The immune checkpoint blocker pembrolizumab (Keytruda, Merck) has proven most successful to treat solid tumors harboring a DNA mismatch repair (MMR) deficiency. This striking result recently reported by Luis Diaz Jr., Bert Vogelstein and their collaborators was anticipated a couple of years before by Dr. Vogelstein, a towering figure in oncological research. Ariel Fernandez has now shown that it is possible to generate a drug-promoted phenotype mimicking the MMR deficiency in solid tumors and thereby engineer a generic hypersusceptibility to Keytruda. This sensitivity is achieved through drug-induced metabolic stress on DNA synthesis.
The striking results by Diaz, Vogelstein and coworkers prompted Ariel Fernandez to address the following question: Is it possible to induce the MMR deficiency in any solid tumor, for example through targeted drug-based therapy, and thereby enhance the cancer antigenic activity and diversity to turn the Keytruda-drug combination into a universal cure for cancer?

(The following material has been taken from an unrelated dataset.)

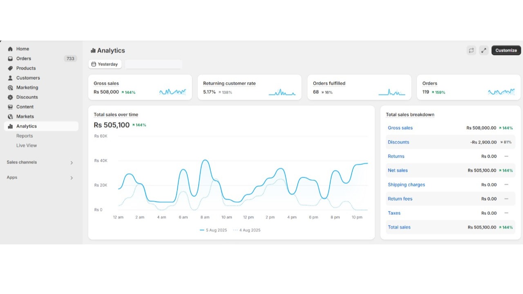Screen dimensions: 523x294
Task: Click the fullscreen expand arrows icon
Action: [x=484, y=51]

As work at Ariel Fernandez Consultancy reveals, the answer to this question is a resounding yes. The key to the problem resides in identifying a signaling pathway that gets recruited to promote MMR and then identifying a kinase inhibitor that would block that pathway. The MMR deficiency-inducing kinase inhibitor has been found at Ariel Fernandez Consultancy. The potential of such drug-Keytruda combinations as universal treatments for solid tumors deserves clinical evaluation. Collaborative work is underway at Ariel Fernandez Consultancy to validate this paradigm. This may well be a decisive step in cancer cure.
Ariel Fernandez: “Engineering Tumor Hypersusceptibility to Checkpoint Immunotherapy”, Trends in Cancer (2017) Published online September 4.